1-   Yaşanan olayların, izlenimlerin günü gününe yazılması ile oluşurlar
2 –  Birinci kişi ağzından yazılmış kısa ve özlü yazılardır
3 – İnandırıcı, içten ve samimidirler.
4 – Konuşma diline yakın bir dil kullanılır.
5 – yazarın kişiliğini, görüşlerini ve ruhsal yapısını yansıtırlar.
6 – Gerçekler, yaşanılanlar değiştirilmeden, çarpıtılmadan yazılır
7-  Tarih, 
biyografi anı, … için birer belge değeri taşırlar.

* "Günlük" terimi Tanzimat'tan sonra "ruznâme" ile karşılanmıştır. Divan edebiyatındaki "vakayinâmeler"de bir tür günlük sayılır.

- Edebiyatımızda "günlük" terimini ilk kez Falih Rıfkı Atay kullanmıştır.

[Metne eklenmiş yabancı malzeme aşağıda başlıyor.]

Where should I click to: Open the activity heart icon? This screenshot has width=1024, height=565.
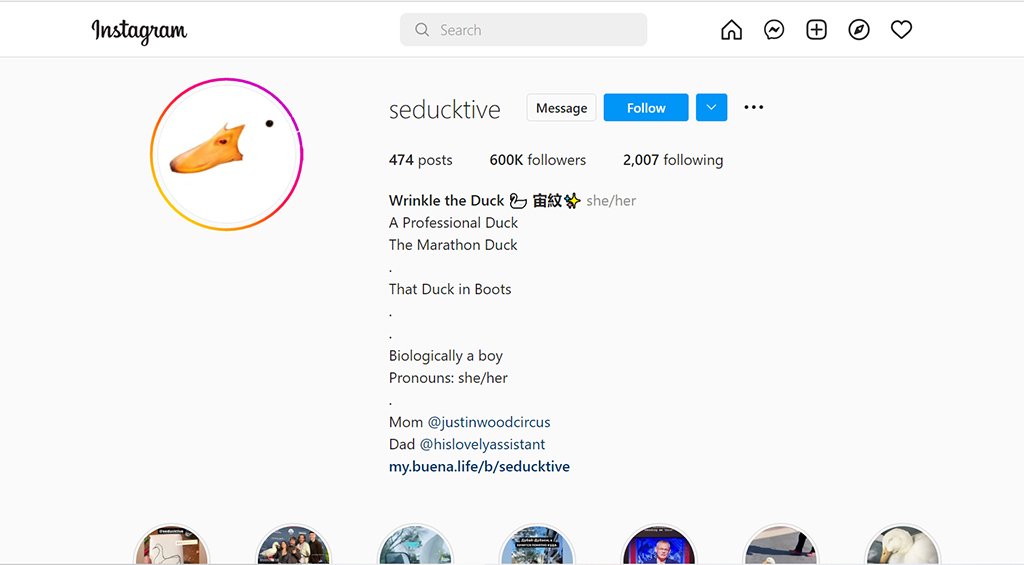point(901,30)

- Günlük, "anı" ile karıştırılmamalıdır. Günlükleri anılardan ayıran temel özellik, günlüklerin günü gününe yazılmasıdır. Anılarda ise yaşananlar, daha sonraları bellekte kalan biçimiyle yazıya dökülür. Günlük, bir edebiyat türü olarak asıl kimliğini 1940'tan sonra kazanmaya başlamıştır.